## TASK REQUIREMENTS
[A] Write a two-sentence summary of the Kromfohrlander breed profile.
[B] Using the Kromfohrlander breed profile, answer these:
(i) What country does the breed come from?
(ii) What life expectancy does the profile give?
(iii) Which FCI group is the breed in?

>> Start EXCERPTED TEXT

The Kromfohrlander (Proununced Krome-fore-lahn-dair) is a very rare breed, especially in the United States.
In Europe, where they were first developed they are equally rare. The Kromfohrlander or “Kromis” as they are often nicknamed, is a loyal, people oriented breed who craves the attention of their special people.
They are adaptable, docile but high-spirited. Friendly with people they know, they can be reserved with strangers.
They prefer to be close to those they love and will follow you from room to room when you are at home.
They also tend to be a “one person dog.” They are not considered to be a yappy type of breed. They do bark so they would be seen as a good choice as a watchdog.
They still maintain the terrier instincts to dig, but they are not as bad as some terrier breeds.
If you are interested, you can read or download the breed standard from FCI.
Other Names Used It is pronounced "krome-fore-than-day." Nicknames are Kromi, Lander and Landeri.
Affiliation: FCI: Group 9, UKC: Companion; Assigned to AKC’s FSS Non-sporting group.
Height: 38 to 46 cm (15 to 18 inches)
Weight: 10 to 14 kg (22 to 31 lbs)
Coat Type: Two Types: Rough Coat and Smooth Coat
Colors The color of the Kromi is white with tan to dark brown markings on the body and symmetrical markings on the head. The breed's physical characteristics require as centered a blaze as possible between the eyes.
Country of Origin: Germany
Activity Level: Average
Life Expectancy: Up to 16 years
Good with Children: Yes
Good with other pets: Yes
Some breeds trace their roots to 19th century Europe and others have examples of dogs resembling modern day as far back as a millennium or more. Some breed histories include fable or legend with a fairy tale ending. Not so with this breed. This breed can trace their roots to the mid 20th century when two scruffy street dogs mated and had a litter. Not exactly a romantic history of a rare breed, but the story does get better.

>> End EXCERPTED TEXT
>> Start SOURCE EXCERPT

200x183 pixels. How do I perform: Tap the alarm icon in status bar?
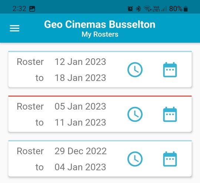[130, 9]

>> End SOURCE EXCERPT

## WRITTEN ANSWERS
[A] The Kromfohrlander is a very rare breed from Germany: a loyal, people-oriented dog that can be reserved with strangers, tends to be a "one person dog," and barks enough to be a good watchdog. It stands 15 to 18 inches tall, has a rough or smooth coat that is white with tan to dark brown markings, and traces its roots to the mid 20th century, when two scruffy street dogs mated and had a litter.

[B]
(i) Germany
(ii) Up to 16 years
(iii) Group 9